Requisitos da tarefa
1/ Responda com base no trecho sobre as denúncias de fraude nas cotas:
(a) Por quais duas vias se dá hoje o ingresso na Universidade?
(b) Por que, segundo o Comitê, as denúncias estão associadas somente ao ingresso por meio do ENEM?
(c) A quem o dossiê deve agora ser encaminhado?
2/ Escreva a continuação do trecho sobre as denúncias de fraude nas cotas, começando logo após a última frase apresentada.

[Trecho do texto]

Após recebidas, as denúncias passam por triagem pelo comitê para checar, por exemplo, se o aluno denunciado de fato está matriculado em curso da Universidade e se realmente ingressou por meio de cotas. Hoje o ingresso na Universidade se dá via Sistema de Seleção Unificada (SISU), pela prova de ENEM, e via vestibular tradicional, organizado pela Fundação Universitária Para o Vestibular (FUVEST).

“Chamamos atenção para o fato de que estas denúncias estão associadas somente ao ingresso por meio do ENEM, uma vez que as listas de ingressantes [ cotistas ] pela FUVEST não estão sendo divulgadas”, o Comitê alerta, em nota. Segundo o grupo, os números tendem a crescer se considerados os alunos ingressantes pela FUVEST.

O dossiê deve agora ser encaminhado para a que a administração central da Universidade tome as medidas necessárias. “Em nenhum momento o Comitê se propõe a valorar as provas, dizendo se esta ou aquela pessoa fraudou. Nosso trabalho se resume a organizar as informações e encaminhá-las às autoridades competentes”, ressalta o Comitê Anti-Fraude.

[/Trecho do texto]
[Extrato de dados]

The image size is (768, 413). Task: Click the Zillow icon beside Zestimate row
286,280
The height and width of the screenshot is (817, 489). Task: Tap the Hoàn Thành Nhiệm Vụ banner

[/Extrato de dados]

Lista de respostas
1/
(a) Pelo Sistema de Seleção Unificada (SISU), com a prova do ENEM, e pelo vestibular tradicional organizado pela Fundação Universitária Para o Vestibular (FUVEST).
(b) Porque as listas de ingressantes cotistas pela FUVEST não estão sendo divulgadas.
(c) À administração central da Universidade, para que tome as medidas necessárias.

2/
Isadora Brandão Araujo da Silva é coordenadora do Núcleo de Defesa da Diversidade e da Igualdade Racial da Defensoria Pública de SP e assina com outros defensores as recomendações de fiscalização enviadas para a USP na quarta-feira (24). O Núcleo tem organizado com a Universidade e o Comitê Anti-fraude tratativas extra-judicias sobre as potenciais fraudes.

Atualmente, alunos que ingressam na USP através de cotas devem assinar uma autodeclaração informando sua cor ou raça na matrícula. Também declaram-se cientes de que apenas pessoas com traços fenotípicos (traços físicos aparentes) característicos de pessoas pretas, pardas ou indígenas, podem fazer uso dessas ações afirmativas. A medida está de acordo com decisão do Supremo Tribunal Federal segundo a qual o principal critério para o uso de cotas deve ser o fenótipo. Assim, garante-se que apenas quem é ‘lido’ pela sociedade como parte desses grupos possa utilizá-las.

Em caso de suspeita de fraude, a Universidade recomenda que o denunciante realize um boletim de ocorrência (B.O) presencial. Provada a fraude após investigação com amplo direito de defesa, o denunciado deve ter a matrícula cancelada.

O procedimento atual adotado pela USP é alvo de críticas pelo Comitê e a Defensoria. A auto-declaração é passível de fraude e a realização do B.O expõe denunciante e denunciado e inibe mais denúncias, afirmam.

— A USP precisa adotar no próximo processo seletivo uma etapa que verifique a veracidade da autodeclaração dos candidatos, preferencialmente através de uma comissão formada por especialistas em questões raciais. Além disso, recomendamos que tenha instâncias oficiais que apurem denúncias sobre alunos já matriculados sem a necessidade do boletim, que expõe o denunciante — explica a Defensora.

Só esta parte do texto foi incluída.